Like most of our clients, the ***** family were no longer able to make their mortgage payments. Their home had a sale date set in less than two weeks from them contacting us. It was a little complicated, they were also going through a chapter 7 and the lender had gone to court to get a “relief from stay” allowing the lender to foreclose even though they were protected by chapter 7.

We put the home up for sale immediately and within a few days had several very good offers. The first lender, AHMSI, American Home Mortgage (servicing company for Option One Mortgage) was quick to respond and postponed the sale date.

Three weeks into the negotiations we get a call from Ryan at AHMSI. Ryan requests the second lien holder, in this case, Bank of America accept $1000 to release their lien. Then the sale would be approved.

Unfortunately Bank of America has implemented new criteria for short sale acceptance.

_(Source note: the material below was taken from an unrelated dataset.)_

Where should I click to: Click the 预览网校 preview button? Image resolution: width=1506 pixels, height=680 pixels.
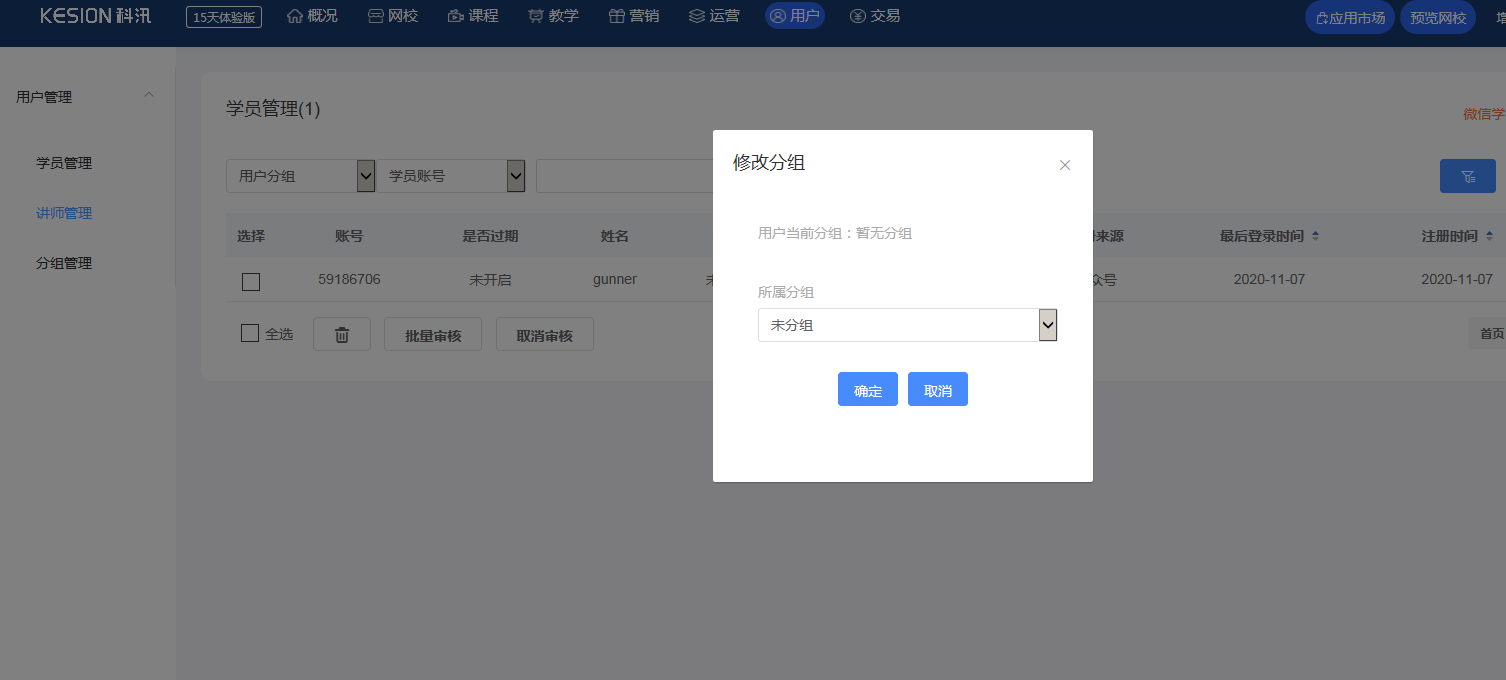(x=1437, y=18)
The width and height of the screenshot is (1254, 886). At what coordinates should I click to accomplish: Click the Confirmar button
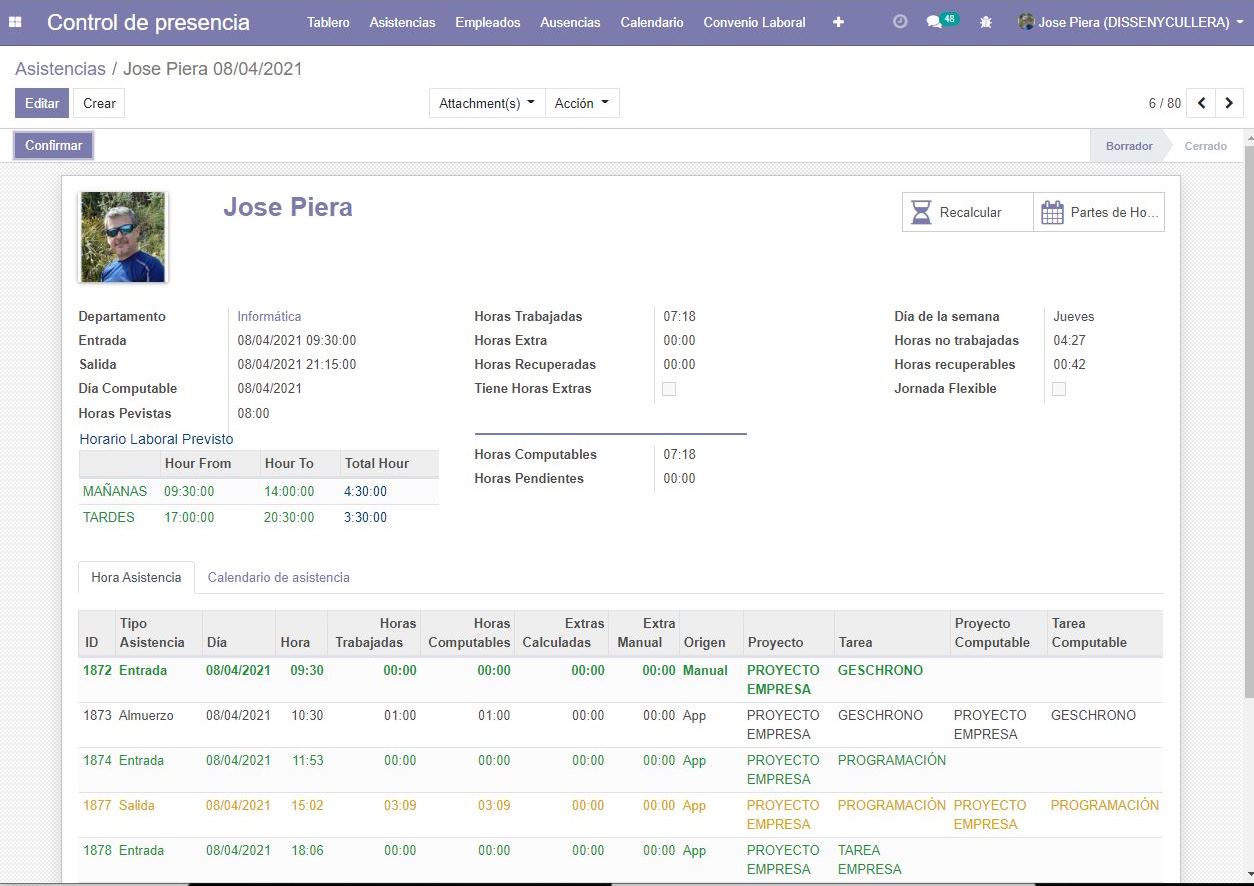tap(54, 146)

The criteria states that Bank of America will accept no less than a 10% payoff of a debt balance being charged off as collectible. Well, you can see the issues with this request. I was able to discuss in detail the chapter 7, and the demand from the primary mortgage holder with a Ms. Kelly, (has the pull to say yes).

Getting to Ms. Kelly and getting the approval for acceptance of $1000 took a little over 2 weeks. So, from the time we took the listing till this point has been about 45 days. Not bad for getting both approvals under the circumstances.

One thing happened along the way, we lost the buyer to the lengthy process, oh and the other few we had as back-up were still around but placed new “lower” offers to meet the declining value of the area.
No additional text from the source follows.